Yang pertama, sosialisasi primer. Sosialisasi primer adalah sosialisasi
yang pertama yang dialami individu di masa kanak-kanak, yang dengan itu ia
menjadi anggota masyarakat. Yang kedua yaitu sosialisasi sekunder. Sosialisasi
sekunder adalah setiap proses berikutnya yang mengimbas individu yang sudah
disosialisasikan itu ke dalam sektor-sektor baru dunia obyektif masyarakatnya.
Sosialisasi
primer melibatkan diri lebih dari belajar secara kognitif semata. Sosialisasi
ini berlangsung dengan kondisi yang bermuatan emosi tinggi. Adanya alasan kuat
yang menghubungkan bahwa tanpa hubungan sosial seperti itu dengan orang
berpengaruh maka proses belajar akan sulit dilakukan, kalau tidak bisa
dikatakan tidak mungkin sekali.[9] Sebagai contoh dalam ranah
keluarga semisalnya “seorang ibu marah kepada anaknya” lalu “seorang ibu marah
setiap kali anaknya menumpahkan sup”. Sementara orang-orang yang berpengaruh
(ayah, nenek, kakek, kakak, dan sebagainya) mendukung sikap ibunya yang
memarahinya karena sikap menumpahkan sup tersebut maka keumuman norma diperluas
secara subyektif. Norma tersebut digeneralisasi menjadi “orang tidak boleh
menumpahkan sup” – dimana orang tersebut adalah si anak. Langkah tersebut yang
memungkinkan si anak menyadari bahwa orang akan menyetujui perbuatannya. Dan
anak tersebut merupakan bagian dari masyarakat sejauh masyarakat itu bermakna bagi
si anak.[10]
Sosialisasi
sekunder adalah internalisasi sejumlah “sub dunia” yang sifatnya kelembagaan
atau yang berlandaskan lembaga. Lingkup jangkauan dan sifat dari sosialisasi
jenis ini ditentukan oleh kompleksitas pembagian kerja dan distribusi
pengetahuan dalam masyarakat yang menyertainya.[11] Contoh dari sosialisasi
sekunder bisa ditarik dari objek penelitian ini yaitu mahasiswa dengan MUI
(komersialisasi halal).
C.
Temuan
Penelitian
Dalam
melakukan penelitian kami mengumpulkan data dengan membuat sebuah kuisioner
yang ditujukan kepada mahasiswa Universitas Islam Negeri Sunan Kalijaga.

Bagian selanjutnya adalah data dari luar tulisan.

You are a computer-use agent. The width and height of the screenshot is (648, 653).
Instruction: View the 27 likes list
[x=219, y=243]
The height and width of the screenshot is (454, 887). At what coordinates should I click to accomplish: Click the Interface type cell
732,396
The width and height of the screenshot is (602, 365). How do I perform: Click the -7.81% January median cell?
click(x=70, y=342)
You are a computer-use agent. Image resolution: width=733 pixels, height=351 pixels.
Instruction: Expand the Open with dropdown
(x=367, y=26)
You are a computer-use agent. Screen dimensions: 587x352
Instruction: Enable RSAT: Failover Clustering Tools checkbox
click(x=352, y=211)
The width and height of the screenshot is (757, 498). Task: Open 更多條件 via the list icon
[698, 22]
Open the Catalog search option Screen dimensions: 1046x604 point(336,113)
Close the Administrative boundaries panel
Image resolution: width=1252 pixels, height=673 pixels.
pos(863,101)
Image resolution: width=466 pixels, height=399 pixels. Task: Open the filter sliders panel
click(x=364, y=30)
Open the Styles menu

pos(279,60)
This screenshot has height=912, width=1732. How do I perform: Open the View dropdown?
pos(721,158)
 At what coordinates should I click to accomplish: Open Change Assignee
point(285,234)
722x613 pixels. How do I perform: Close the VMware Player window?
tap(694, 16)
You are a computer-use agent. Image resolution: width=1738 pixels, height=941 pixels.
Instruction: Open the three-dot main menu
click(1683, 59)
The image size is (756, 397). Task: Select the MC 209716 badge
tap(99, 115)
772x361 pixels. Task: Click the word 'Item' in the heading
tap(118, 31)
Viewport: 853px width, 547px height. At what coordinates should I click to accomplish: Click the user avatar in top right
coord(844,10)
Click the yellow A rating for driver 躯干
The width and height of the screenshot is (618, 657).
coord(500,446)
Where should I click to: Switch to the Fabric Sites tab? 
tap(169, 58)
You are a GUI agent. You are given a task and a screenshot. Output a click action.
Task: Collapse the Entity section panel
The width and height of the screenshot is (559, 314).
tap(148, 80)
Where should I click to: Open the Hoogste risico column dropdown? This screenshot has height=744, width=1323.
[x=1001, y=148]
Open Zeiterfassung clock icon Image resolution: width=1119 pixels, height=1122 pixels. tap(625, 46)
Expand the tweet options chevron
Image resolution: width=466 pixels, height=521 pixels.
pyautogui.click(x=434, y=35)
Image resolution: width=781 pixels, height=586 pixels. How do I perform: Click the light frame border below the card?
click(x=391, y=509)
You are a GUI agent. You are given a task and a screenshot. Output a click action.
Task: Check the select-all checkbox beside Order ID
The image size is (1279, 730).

Kuisioner tersebut berisi beberapa pertanyaan. Dari semua pertanyaan tersebut
telah mendapatkan respons. Dari sejumlah respons tersebut diperoleh bahwa
mereka mengetahui adanya kosmetik halal.
Pada
pertanyaan pertama perihal bagaimana mahasiswa memperoleh pengetahuan adanya
kosmetik halal, dapat kami himpun bahwa mereka mendapatkan informasi mengenai
kosmetik berlabel halal ini dari media massa dan media sosial. Sebagian besar
responden mengetahui informasi dari media massa, seperti Televisi maupun surat
kabar dan sejenisnya. Sebagian lainnya mengetahui informasi tersebut dari
browsing, sosial media, seperti Facebook, Instagram, Twitter dan lain sebagainya.
Pertanyaan selanjutnya perihal apakah mahasiswa akan membeli
kosmetik yang berlabel halal, sebagian besar dari mereka menjawab akan membeli
dengan berbagai respons seperti “1)karena lebih terjamin, 2)agar aman dipakai dan sesuai syariat
Islam". lalu yang menolak berargumen seperti "1)karena masih memakai produk bayi, tidak berdandan dengan berlebihan
dengan hanya memakai bedak saja, 2)Karena tidak
suka menggunakan kosmetik”.
Selanjutnya
perihal pertanyaan apakah akan membeli jika kosmetik tidak berlabel halal,
sebagian besar mereka menjawab tidak akan membeli dengan respons sebagai
berikut. “Karena tidak
sesuai syariat Islam, tidak membutuhkannya, jika pun cocok dengan produk tersebut”.
Pertanyaan
selanjutnya perihal apakah yang terpenting dari suatu produk kosmetik, dengan opsi yang kami berikan yaitu berdasarkan merk,
label halal, bahan kosmetik , dan lain-lain (menurut mereka). Dari jawaban yang
kami dapatkan, kami ketahui bahwa jumlah terbesar dari mereka memilih kosmetik juga
berdasarkan bahan kosmetik, menempati jumlah terbesar kedua yaitu mereka baru
memilih berdasarkan label halal dan yang paling sedikit yaitu memilih
berdasarkan pada merk". Dari opsi lain-lain yang dijawab juga terdapat suatu respons yang menolak
yaitu “Karena banyak bahan kosmetik yang berbahaya”.
Pertanyaan
selanjutnya yaitu perihal seberapa penting label halal dalam produk kosmetik
menurut mereka. Kami memberikan opsi yaitu tidak penting, penting dan sangat
penting. Dari pertanyaan tersebut jawaban yang didapat yaitu paling banyak
dipilih yaitu pada opsi penting dan sedikit yang memilih opsi sangat penting.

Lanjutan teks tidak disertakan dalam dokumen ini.